DOCUMENT:
┄┄┄┄┄┄┄┄┄┄┄┄┄┄┄┄┄┄┄┄

Cette impression d’être arrivé au bout du chemin et de ne plus avoir envie d’aller plus loin, je l’ai vécu à plusieurs reprises ces dernières années. Il y a eu des instants où j’ai cru être dans une impasse, d’autres où je me suis dit que j’avais trouvé l’endroit où j’allais passer le reste de ma vie. Sur ce pont à Venise, dans ce village perdu au fond de l’Aisne, dans ma collocation à Vancouver, dans cette ferme de Nouvelle-Zélande, dans ce pub au fin fond de l’Ecosse, sur cette plage des Hauts-de-France. Et puis, en fait, cela ne dure pas : ça ne vit que ce que vivent les roses, aimable parenthèse teintée d’un SI majuscule et imprescriptible. Pourtant, l’espace de quelques instants, le bout du monde a offert quelque chose : la possibilité d’une autre voie, d’un autre chemin, d’un choix.

┄┄┄┄┄┄┄┄┄┄┄┄┄┄┄┄┄┄┄┄

JEU D'ITEMS:
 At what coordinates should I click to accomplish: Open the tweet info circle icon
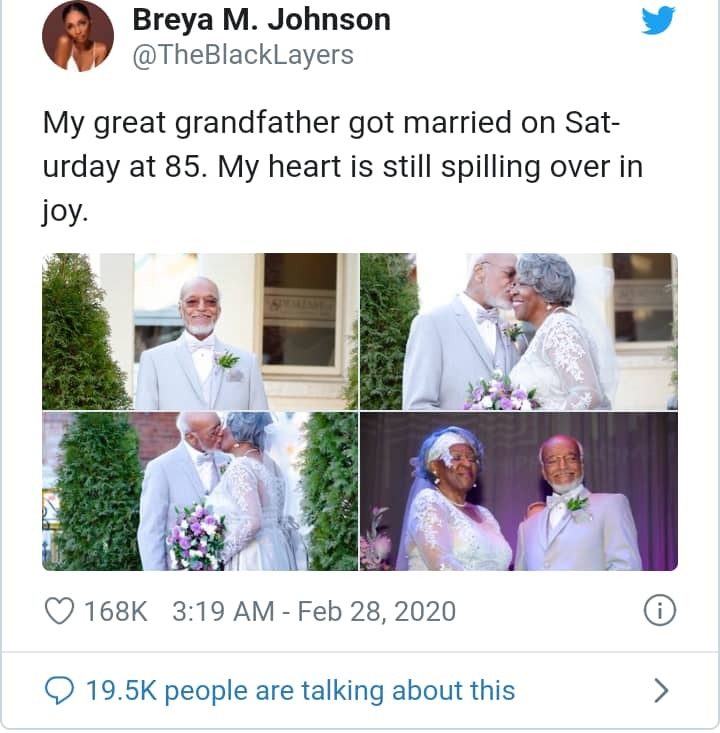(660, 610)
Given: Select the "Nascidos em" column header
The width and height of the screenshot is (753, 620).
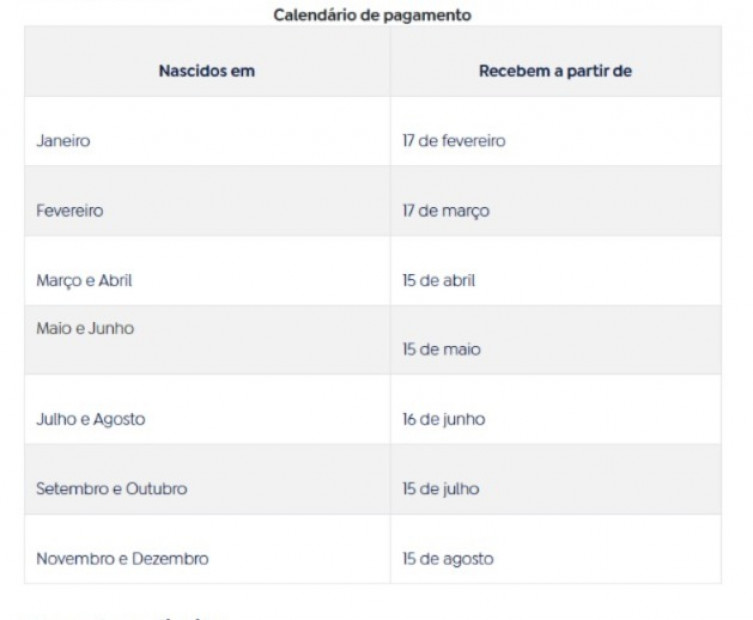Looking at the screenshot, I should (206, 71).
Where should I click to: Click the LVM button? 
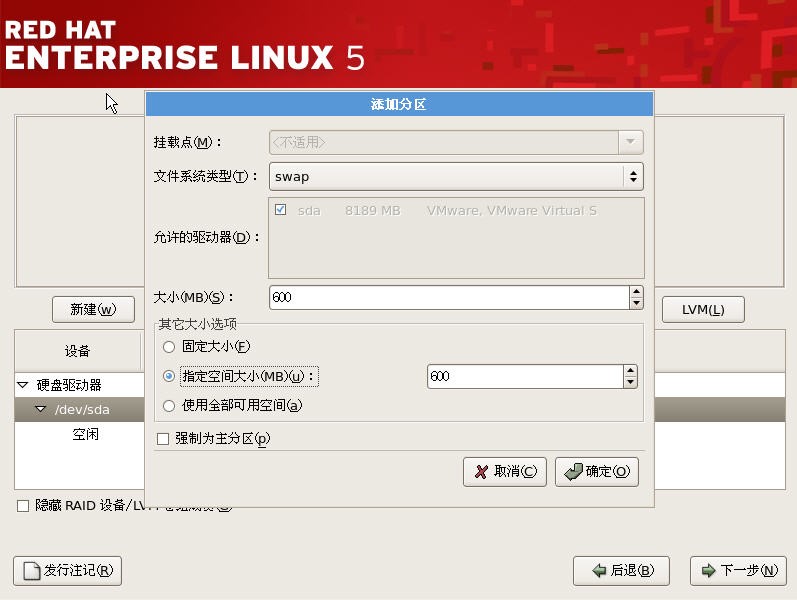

┄┄┄┄┄┄┄┄┄┄┄┄┄┄┄┄┄┄┄┄

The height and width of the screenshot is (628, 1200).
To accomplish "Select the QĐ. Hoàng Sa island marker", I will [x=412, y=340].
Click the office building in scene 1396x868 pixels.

┄┄┄┄┄┄┄┄┄┄┄┄┄┄┄┄┄┄┄┄

TRAVAIL DEMANDÉ:
1 – Répondez aux questions suivantes à partir du texte.
(a) Dans quel pays se trouvait la ferme évoquée ?
(b) Où était situé le pub mentionné ?
(c) Qu'a offert le bout du monde l'espace de quelques instants ?
2 – Recopiez le passage du texte qui commence à « Cette impression d’être » et se termine à « chemin, d’un choix. ».
Les items sont inutiles pour ce travail.

CORRIGÉ:
1 –
(a) En Nouvelle-Zélande.
(b) Au fin fond de l'Ecosse.
(c) La possibilité d'une autre voie, d'un autre chemin, d'un choix.

2 –
Cette impression d’être arrivé au bout du chemin et de ne plus avoir envie d’aller plus loin, je l’ai vécu à plusieurs reprises ces dernières années. Il y a eu des instants où j’ai cru être dans une impasse, d’autres où je me suis dit que j’avais trouvé l’endroit où j’allais passer le reste de ma vie. Sur ce pont à Venise, dans ce village perdu au fond de l’Aisne, dans ma collocation à Vancouver, dans cette ferme de Nouvelle-Zélande, dans ce pub au fin fond de l’Ecosse, sur cette plage des Hauts-de-France. Et puis, en fait, cela ne dure pas : ça ne vit que ce que vivent les roses, aimable parenthèse teintée d’un SI majuscule et imprescriptible. Pourtant, l’espace de quelques instants, le bout du monde a offert quelque chose : la possibilité d’une autre voie, d’un autre chemin, d’un choix.